Saturday, January 21, 2012

The Year of the Rash


The Houston Texans suffered from a rash this season. It was an ugly rash; one that affected a number of their best players and at least one coach. This rash kept the team from playing at full strength for much of the season – normally the death knell for any team with playoff hopes. Not so for the Texans though.


They weren’t suffering from some odd skin ailment – it was a rash of injuries that plagued the team for most of the season. Like every NFL team, the Texans suffered injuries, but this rash caught up all of the key men at one time or another during the season.

The first big man to go down was wide receiver Andre Johnson. He missed six games in October and November with a hamstring injury, then three more games late in the season. Star linebacker Mario Williams tore a pectoral muscle in October against Oakland, and was out for the season. Many thought the loss of this dominant defensive player would spell the end of Houston’s playoff chances, but Wade Phillips’ defense would prove to be stronger than one man.

Top running back Arian Foster missed several games with a bad hamstring; safety Danieal Manning and guard Mike Brisiel missed multiple games with ankle injuries. Even Defensive Coordinator Wade Phillips missed games after having surgery.

For any team to lose three top players such as Johnson, Williams, and Foster for any length of time could be devastating, but Houston proved every week that they had what it took to overcome the setbacks and press on.

Then the quarterback went down - starter Matt Schaub broke his foot in Week 10 against Tampa Bay. The truest test of any team happens with the loss of the number one quarterback. When Schaub’s injury put him out for the season, all of Houston shuddered – surely the team was finished now.

Backup Matt Leinart – a man who has never lived up to his billing – replaced Schaub as the starter. In the following game, Leinart suffered a shoulder injury, and he was also out for the season. Hopes had been dashed when Schaub was injured, and virtually no one expected Leinart to be effective.

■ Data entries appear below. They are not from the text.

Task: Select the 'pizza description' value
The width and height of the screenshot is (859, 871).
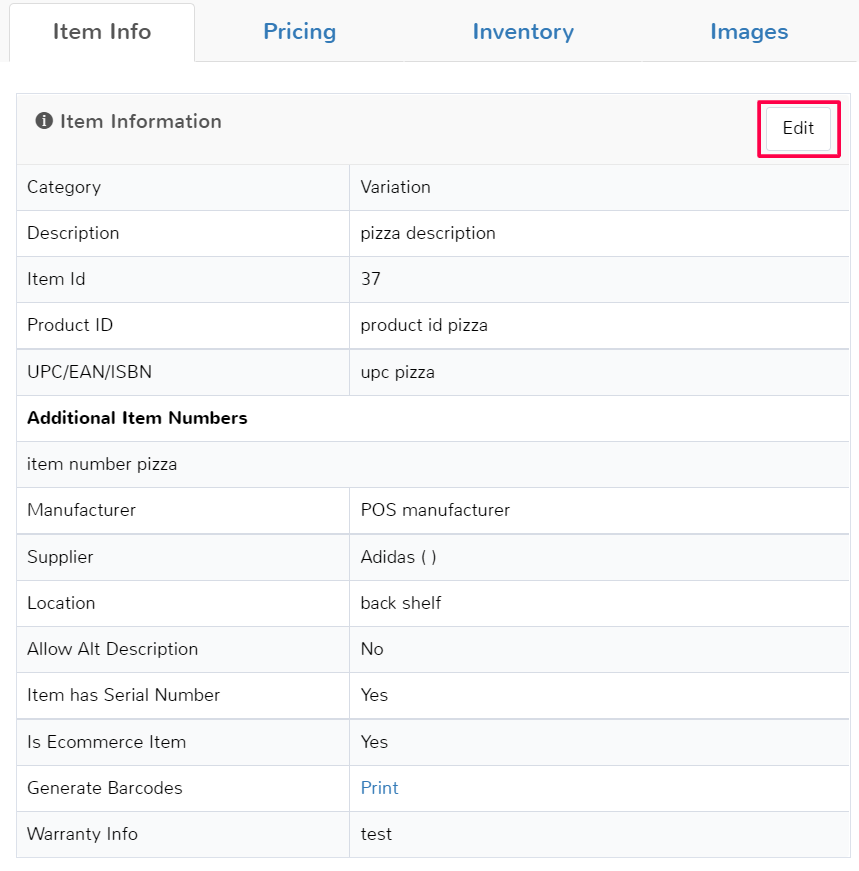Action: click(427, 233)
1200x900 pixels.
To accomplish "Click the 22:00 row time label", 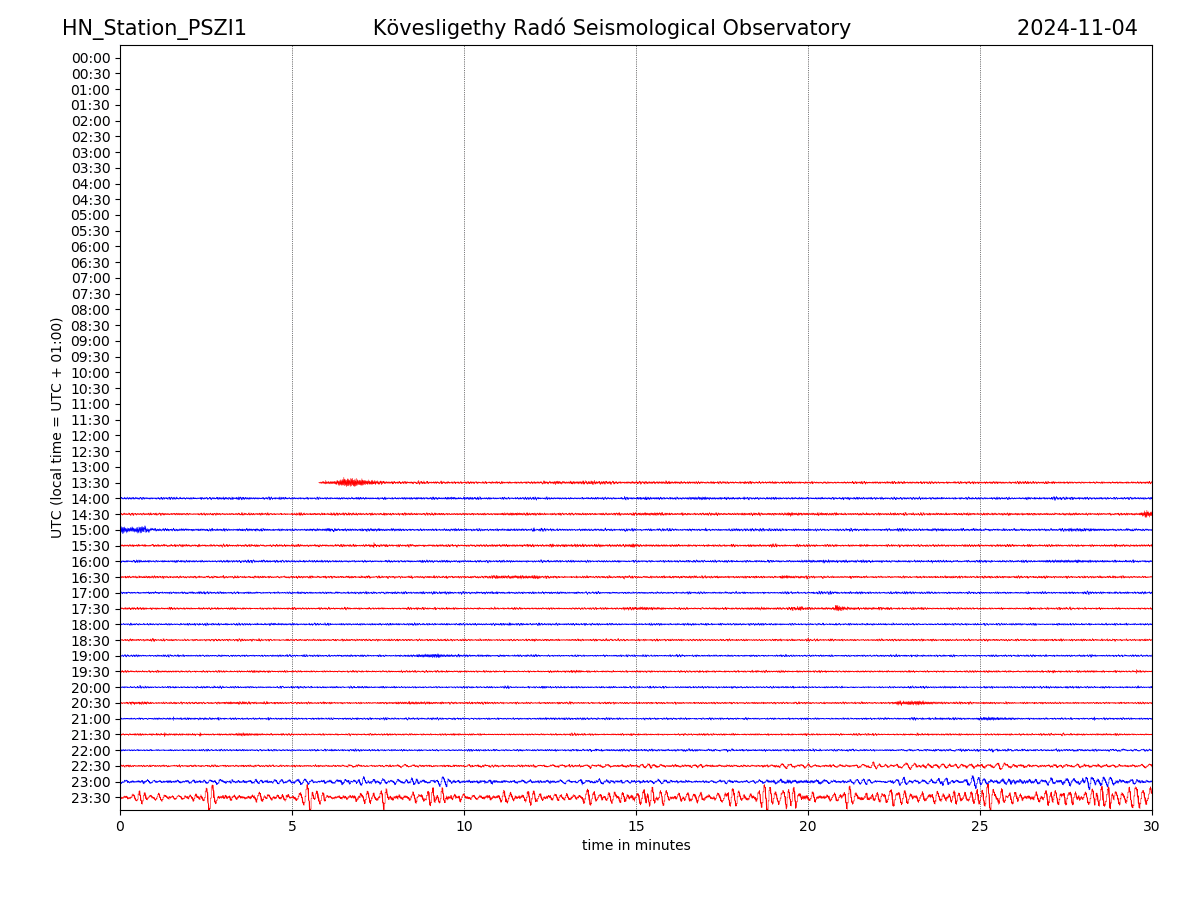I will [90, 751].
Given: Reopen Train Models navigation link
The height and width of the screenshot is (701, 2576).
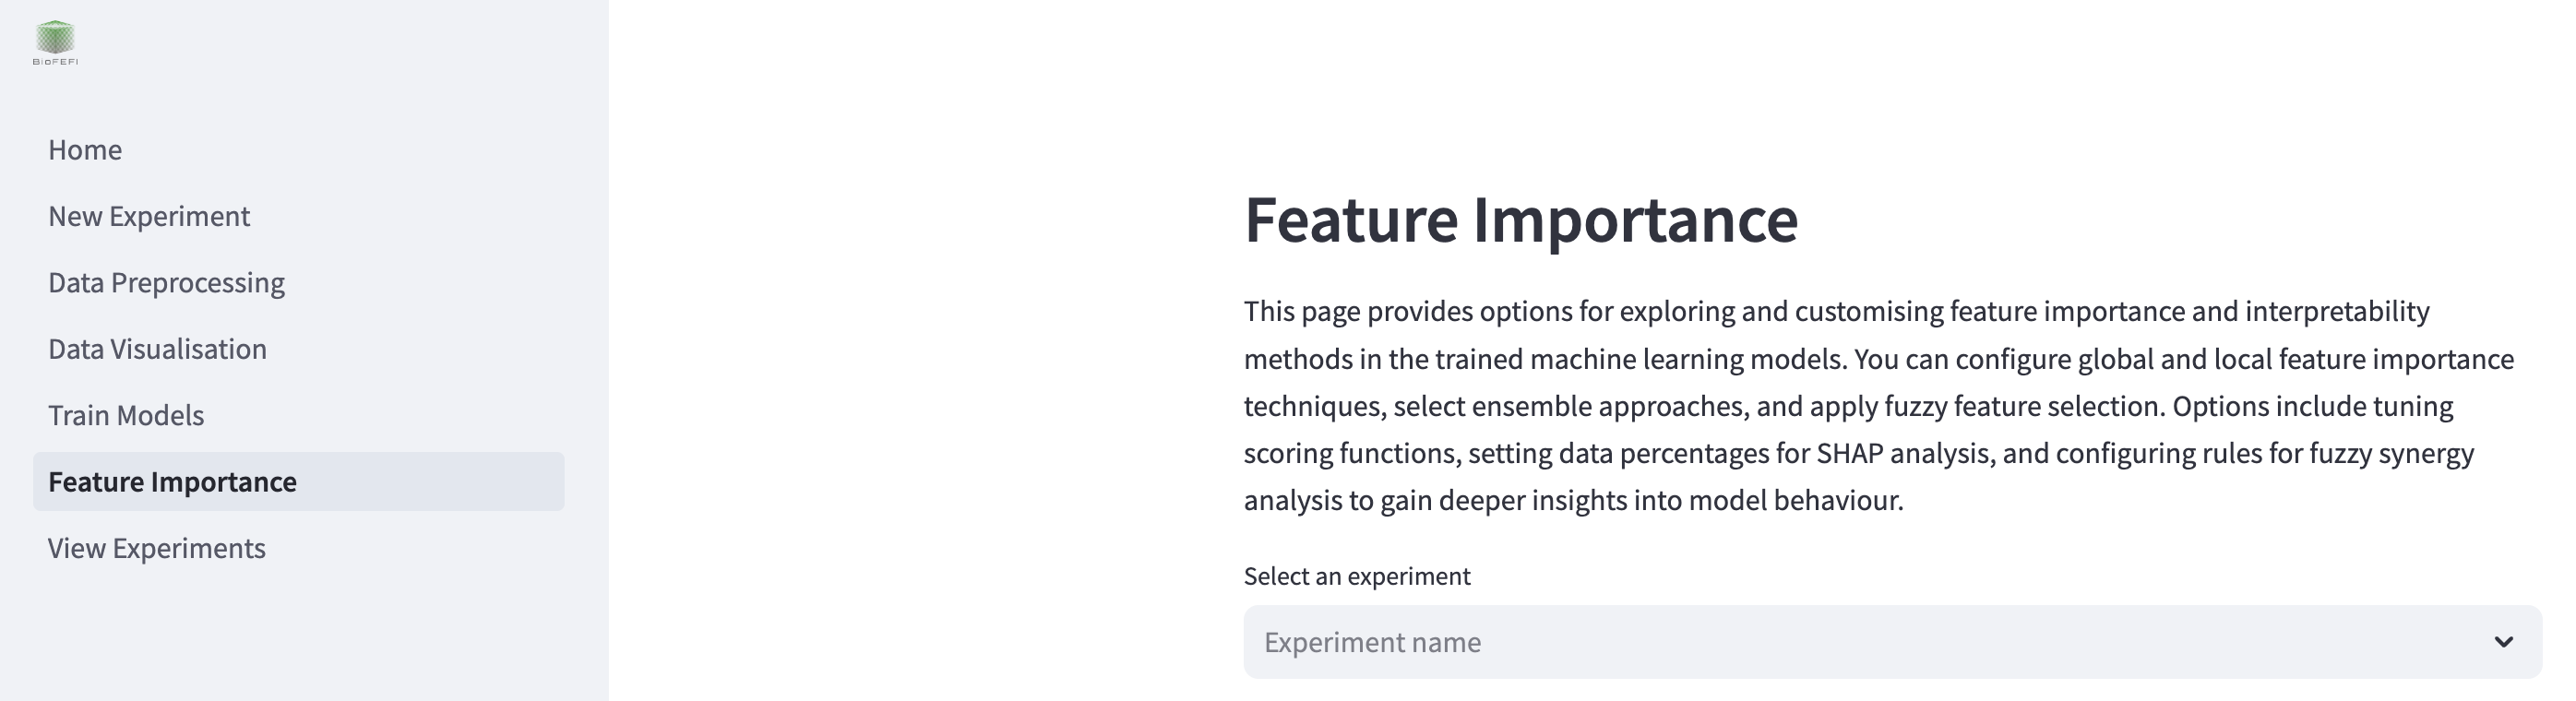Looking at the screenshot, I should [x=128, y=415].
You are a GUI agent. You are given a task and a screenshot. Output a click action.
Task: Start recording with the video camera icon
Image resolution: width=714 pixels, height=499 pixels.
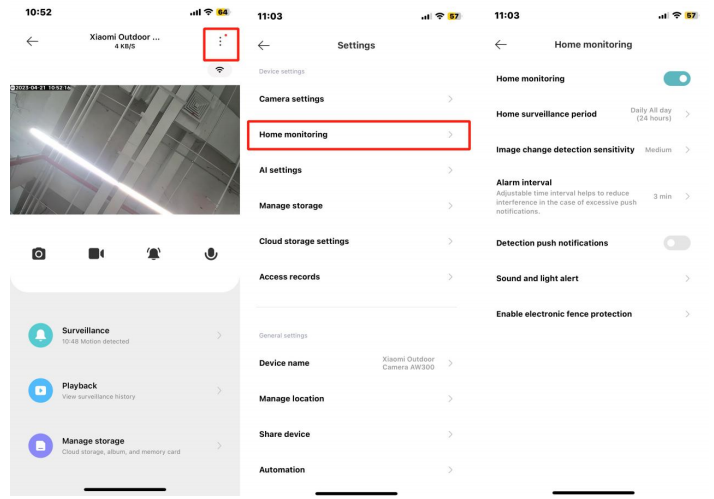(x=96, y=253)
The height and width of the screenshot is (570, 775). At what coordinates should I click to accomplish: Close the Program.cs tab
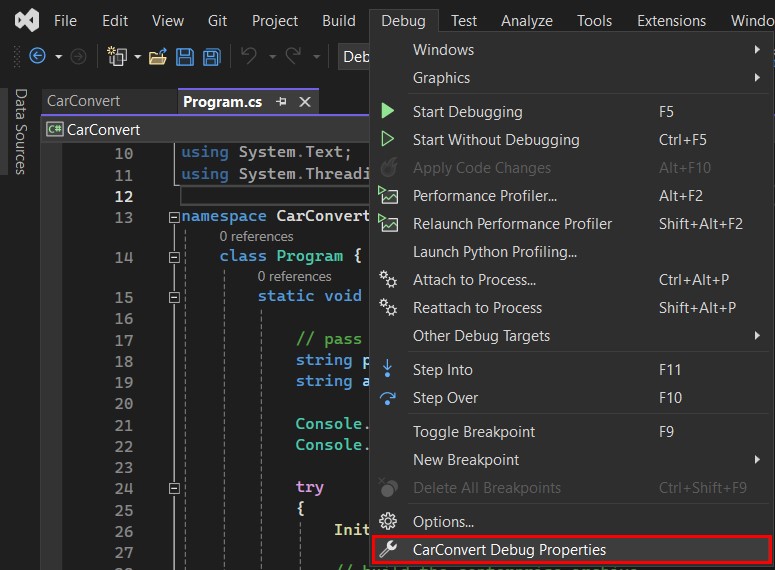pos(305,102)
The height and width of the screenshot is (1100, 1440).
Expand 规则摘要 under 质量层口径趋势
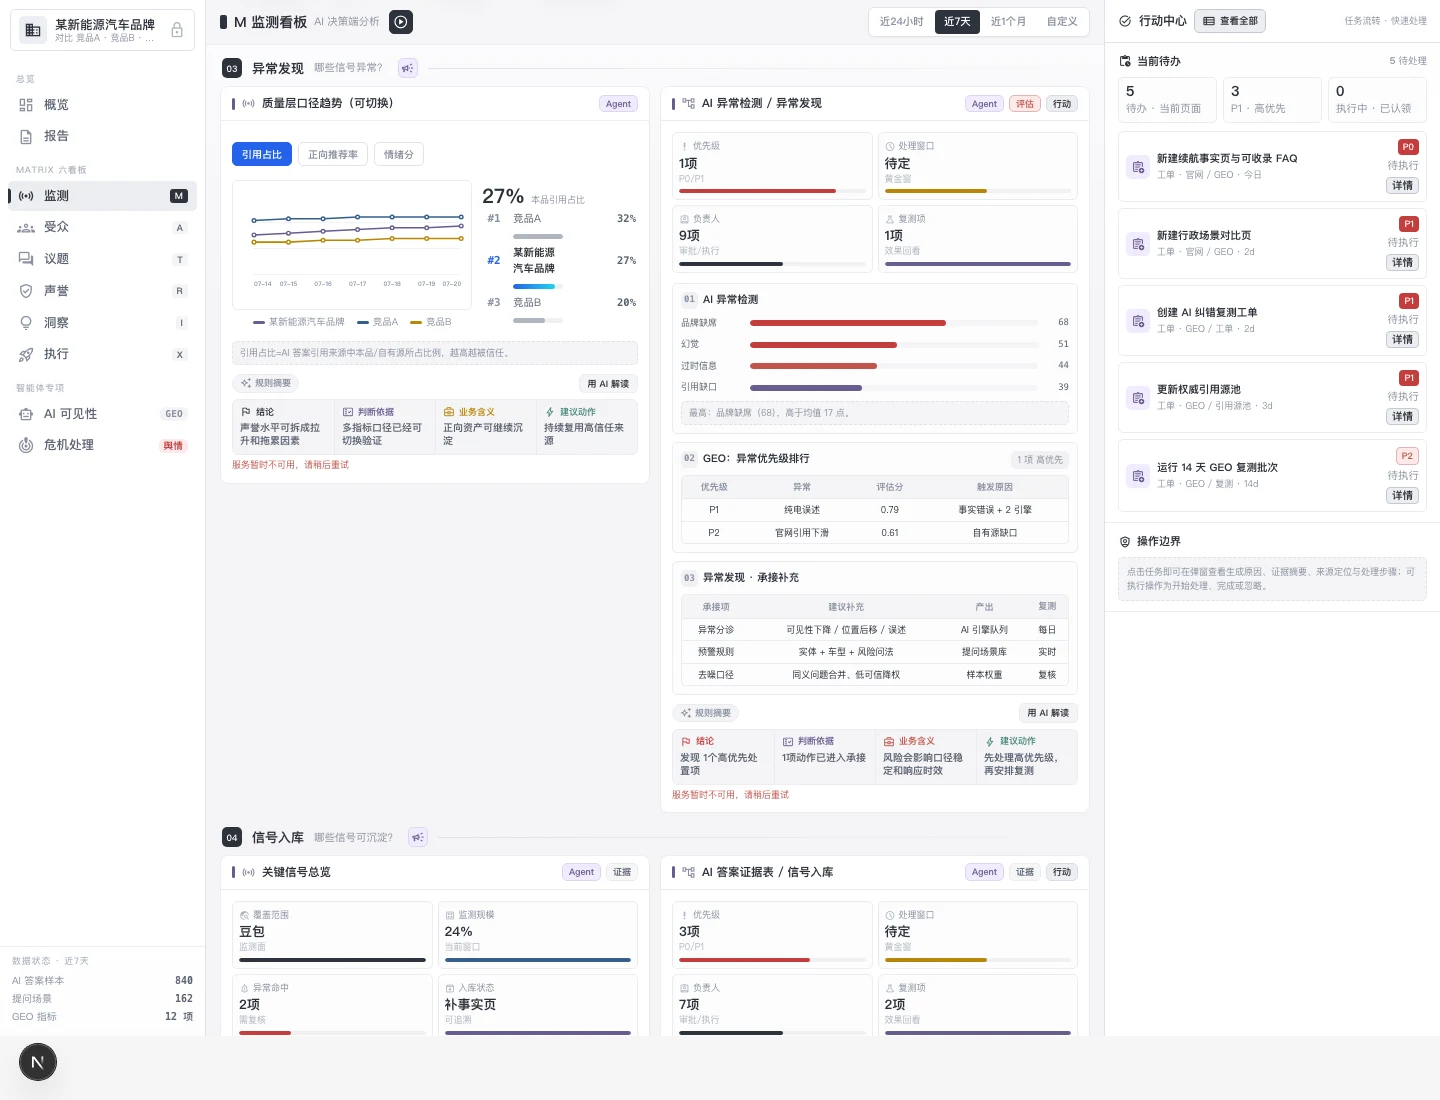[266, 383]
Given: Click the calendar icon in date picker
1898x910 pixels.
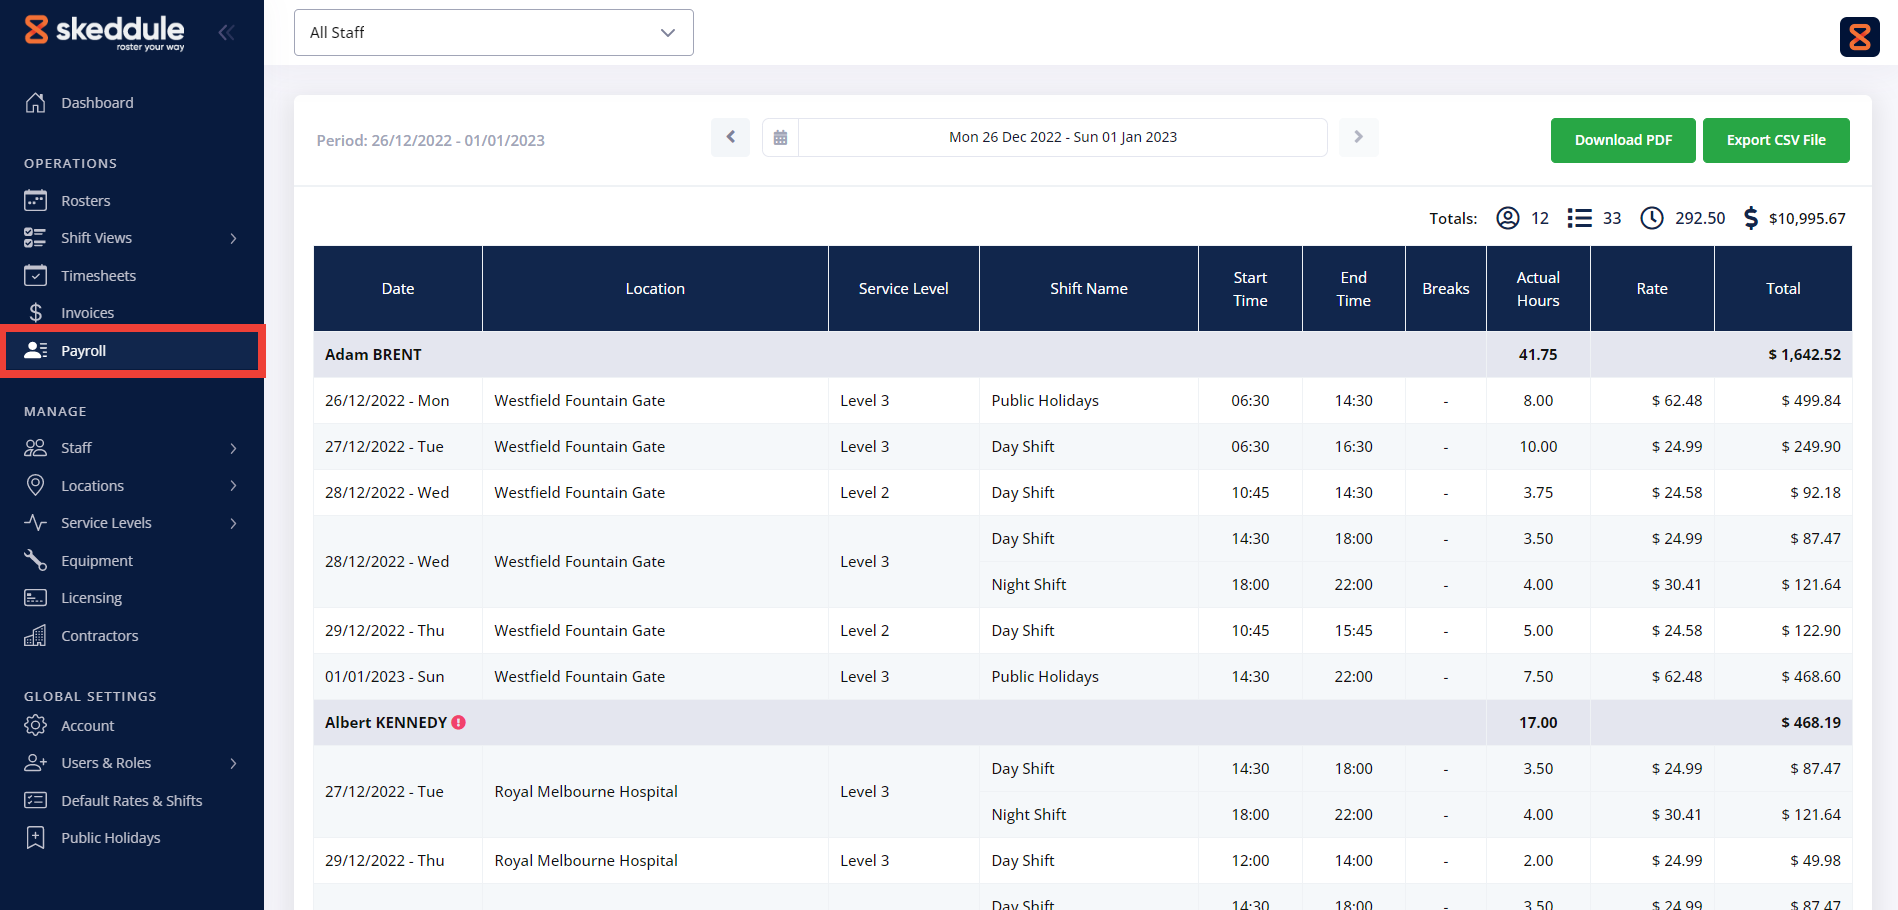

He is not a favorite in these parts anyway; Texas college football fans clearly remember when, back in January 2006, Houston born Vince Young led the UT Longhorns to the National Championship over Leinart’s USC Trojans. What rankled Texas fans then and still does is the fact that immediately after the game was over, the first man interviewed by ABC was not the winning quarterback and game MVP Young, but the loser – Leinart. Many Texan’s fans actually breathed a sigh of relief when Leinart was injured, just so they didn’t have to face the quandary of rooting for a man that virtually no one in the state of Texas likes anyway.

Enter T. J. Yates.

Who?

That’s what everyone was saying in Houston. Yates is a 24-year-old rookie; a fifth round pick in 2011, and the unknown third string quarterback of the Texans. The only thing worse than losing your starting quarterback is losing the backup and having to go with #3 – surely the final nail in the coffin for the Texans’ playoff hopes. But yet again, another man stepped up and delivered. Although the Texans were only 3-3 after Yates took over midway through the game in Week 12, they were in the playoffs – for the first time in team history.

Texans’ fans have waited for this since the team’s inception. Now, in the 11th season, Houston fans would see their team in the playoffs. It happened with a beat up group of players and a third string quarterback who, under any other circumstances, probably would not have taken a single snap from center all year.

Yates and the rest of the team were up to the task when they faced Cincinnati in the Wild Card game. With a packed house at Houston’s Reliant Stadium, the Texans beat the Bengals convincingly 31-10 to advance to the next round against Baltimore. Unfortunately, that’s as far as the Texans got. The year of the rash ended in an exciting, close contest won by the Ravens, 20-13.

Such a rash of injuries to the top players on the team could have had such a monumentally negative impact that it could have cost the team any chance of making the playoffs. That didn’t happen in Houston this season – they pulled together as a team; backup players stepped up and carried the load, and the Houston Texans became a force for the first time in their history.

Long suffering Houston fans finally had something to cheer for with their Texans. Considering the dismal season of baseball’s Astros, and the fact that the Texans ultimately lost, the year of the rash turned out to be one of the best in Houston sports history.